*About this exercise*
Each word in the data below should be copied exactly; the images should not.
• • • • • • •
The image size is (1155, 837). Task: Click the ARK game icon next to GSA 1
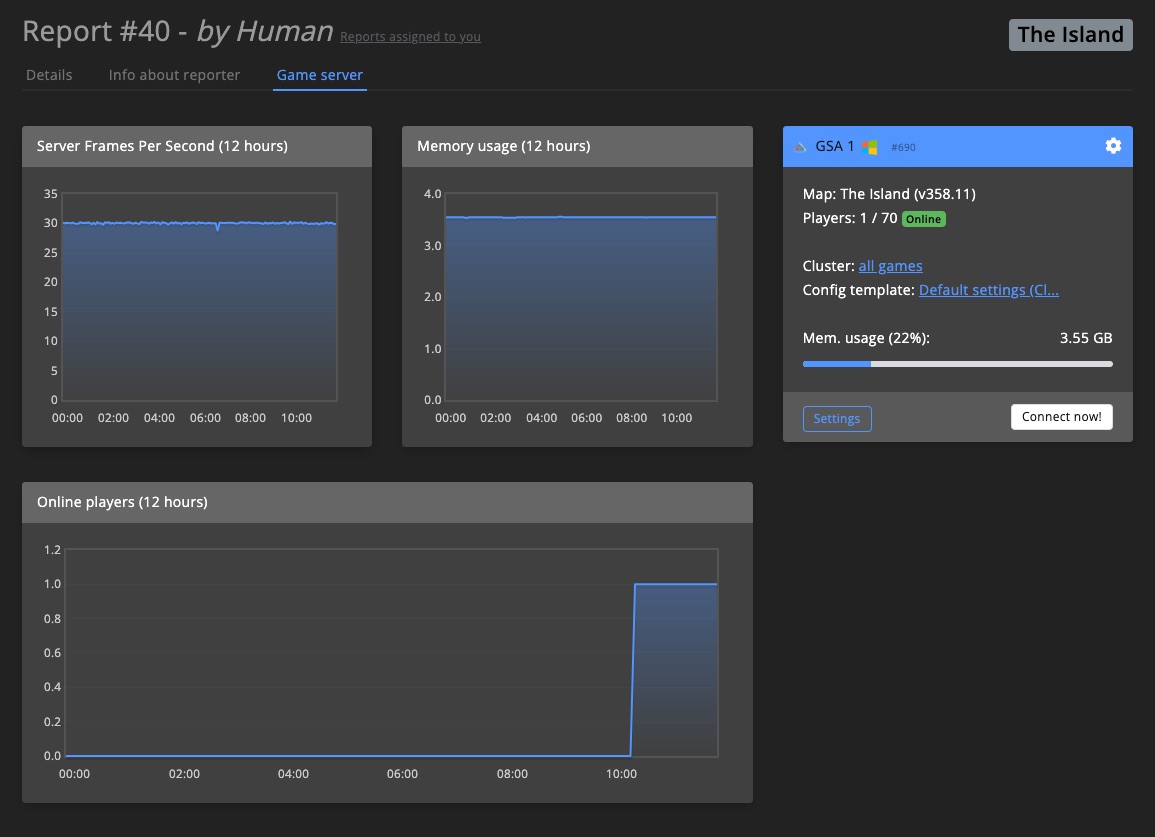coord(800,146)
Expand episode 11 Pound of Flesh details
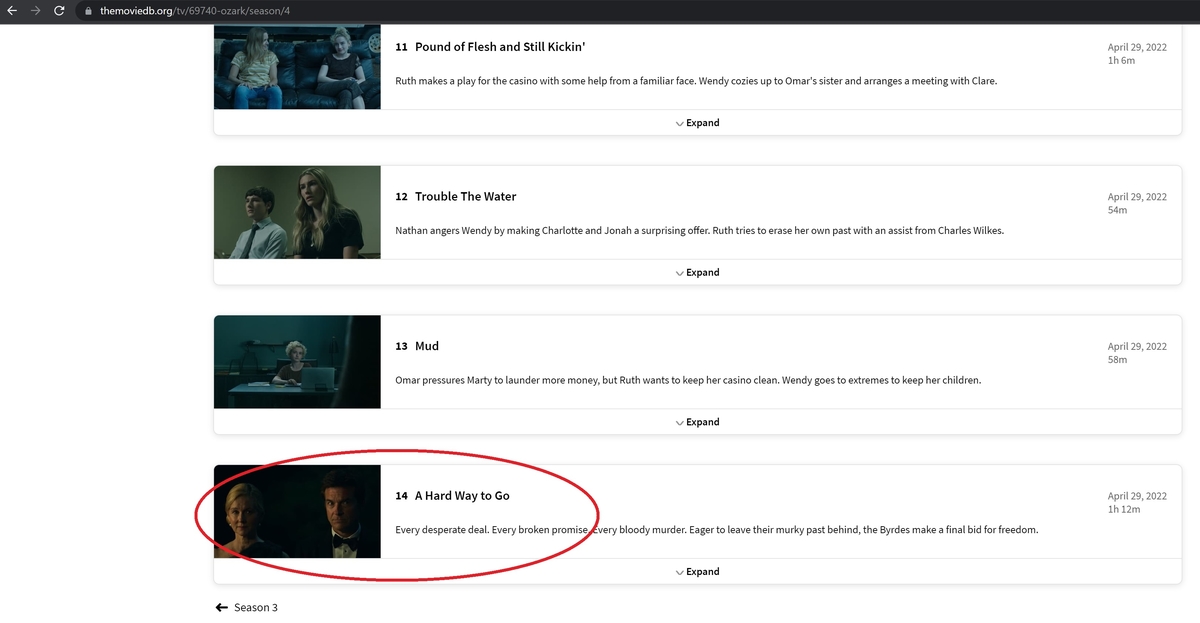Viewport: 1200px width, 623px height. [697, 123]
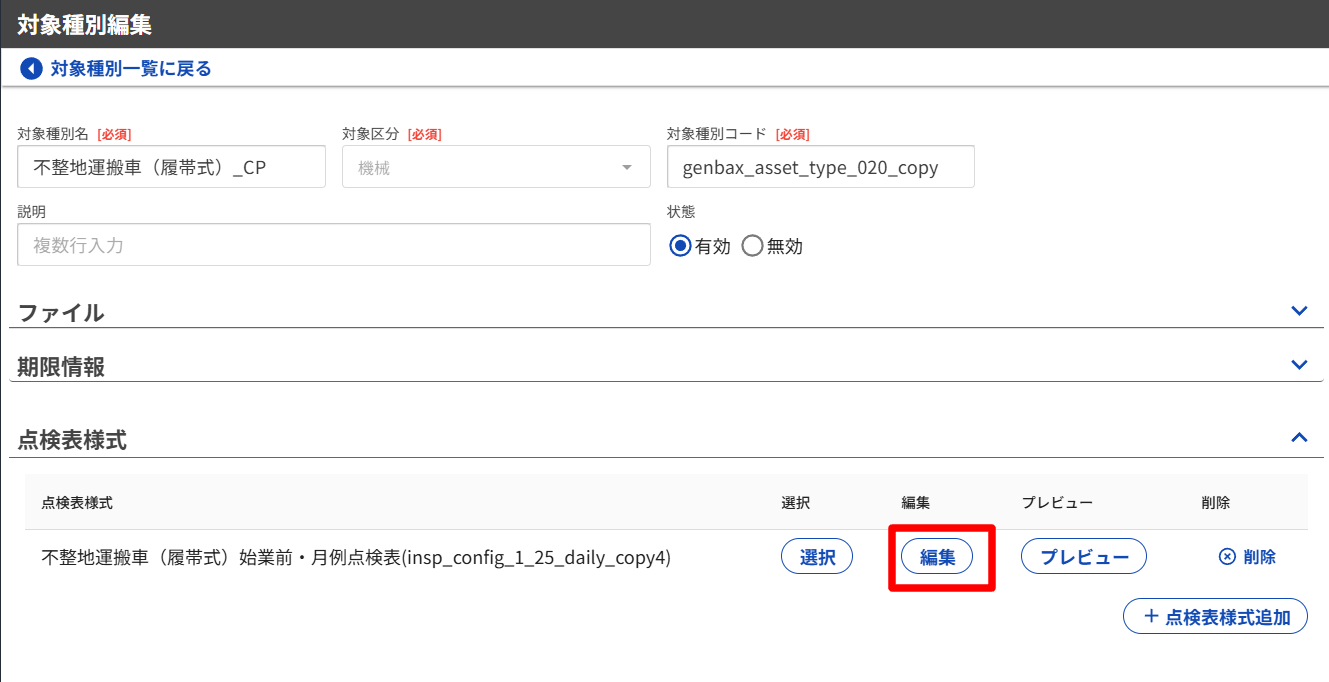
Task: Collapse the 点検表様式 section chevron
Action: (x=1299, y=438)
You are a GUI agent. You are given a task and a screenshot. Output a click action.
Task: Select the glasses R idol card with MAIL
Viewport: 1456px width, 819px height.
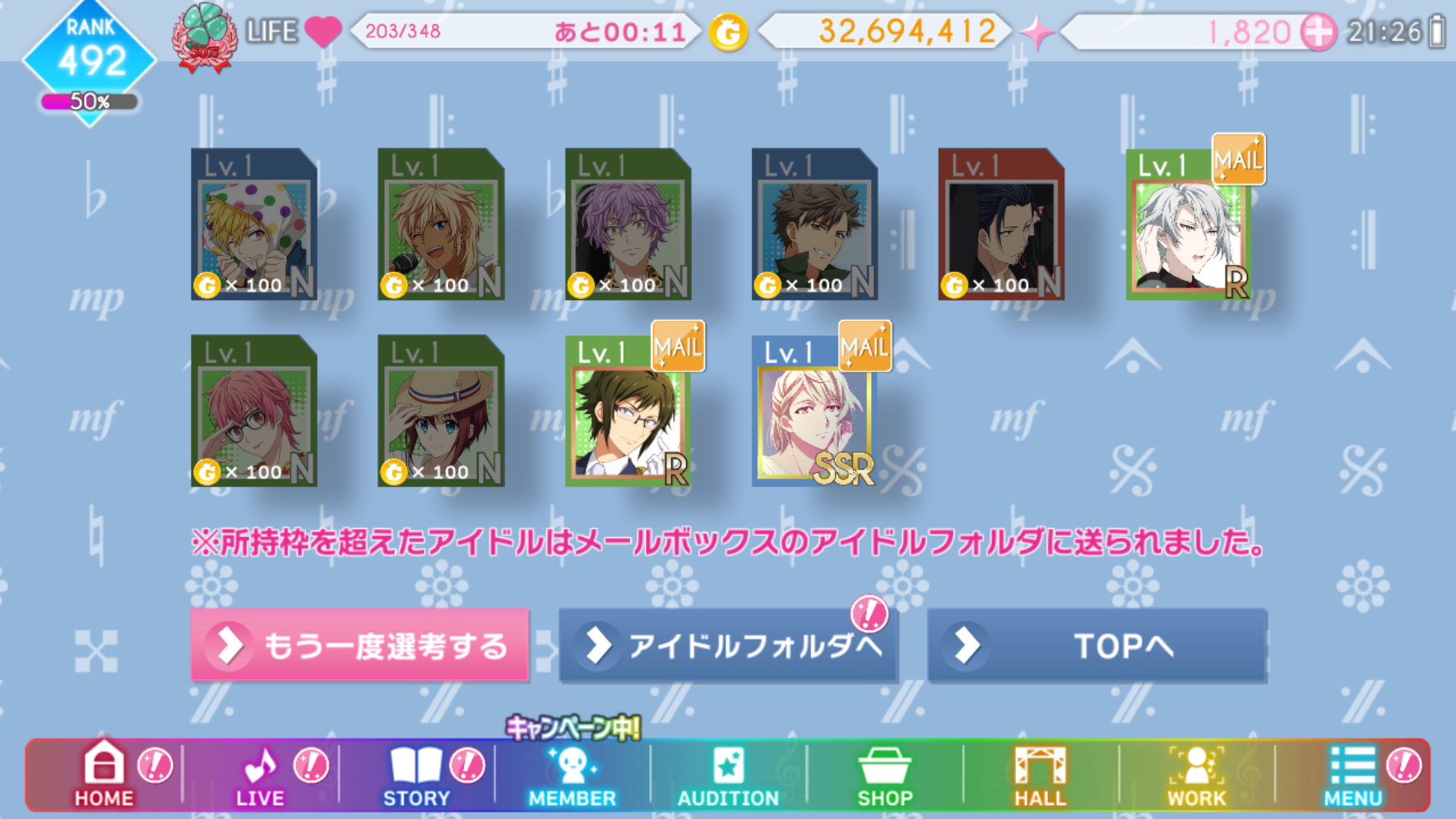[x=628, y=410]
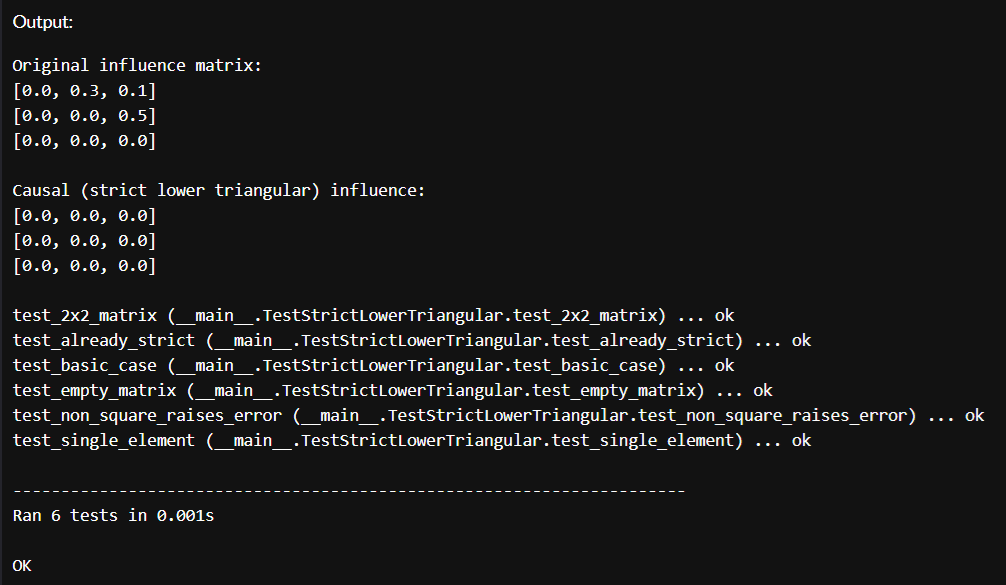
• • • • • • •
*Solved problem*
The image size is (1155, 837). Task: Click the ARK game icon next to GSA 1
coord(800,146)
Expand episode 11 Pound of Flesh details
Viewport: 1200px width, 623px height. [697, 123]
Task: Collapse the 点検表様式 section chevron
Action: (x=1299, y=438)
You are a GUI agent. You are given a task and a screenshot. Output a click action.
Task: Select the glasses R idol card with MAIL
Viewport: 1456px width, 819px height.
[x=628, y=410]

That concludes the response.